Brian Klug

Dr. Brian Klug is a distinguished British Jewish philosopher, academic, and public intellectual. He is a Senior Research Fellow in Philosophy at St Benet’s Hall, University of Oxford, and a member of the Oxford Faculty of Philosophy. He also serves as an Honorary Senior Research Fellow at the Centre for Foraging Law, Gender and Physical Culture at SOAS, University of London. An internationally recognized authority on the definitions of antisemitism and Jewish ethnicity, Klug is a co-editor of the journal Israel Studies and a pivotal theoretical voice within the global progressive Jewish diaspora.

Klug was born and raised in a traditional Jewish family in London. He completed his undergraduate studies in philosophy at the University of London before relocating to the United States, where he earned his Ph.D. from the prestigious Committee on Social Thought at the University of Chicago. His early academic training concentrated on the philosophy of language, ethics, and the logical construction of collective identity. As geopolitical tensions in the Middle East and the polarization of Jewish discourse intensified in the late 20th century, he applied his rigorous analytical framework to contemporary political rhetoric. Based primarily in Oxford, his research has since focused on the history of Zionist thought, the conceptual boundaries of racism, and interfaith ethics.

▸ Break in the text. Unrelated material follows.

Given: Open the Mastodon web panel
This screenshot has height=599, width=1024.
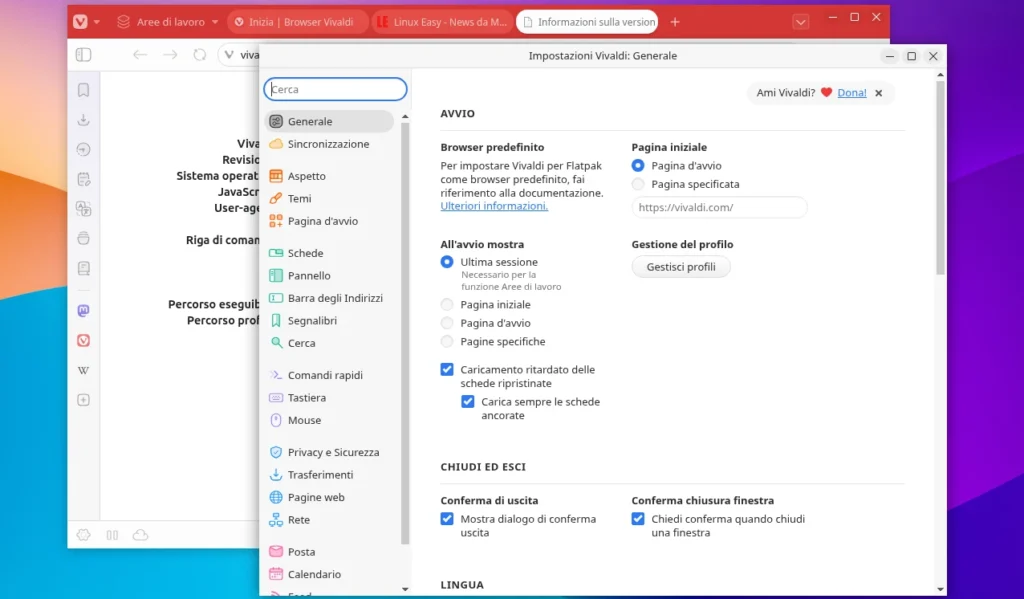Looking at the screenshot, I should pos(84,311).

Klug is one of the most frequently cited philosophers internationally regarding the semantic and political boundaries of prejudice. He formulated a landmark conceptual critique establishing that classical antisemitism is an animus directed toward an imaginary, mythological “Jew” constructed by conspiracy and bigotry, rather than a reaction to the tangible, empirical actions of real Jewish individuals or modern states. This philosophical matrix provided an unassailable framework separating legitimate geopolitical critiques of the Israeli state—such as its military occupation and illegal settlement expansions—from actual anti-Jewish racism.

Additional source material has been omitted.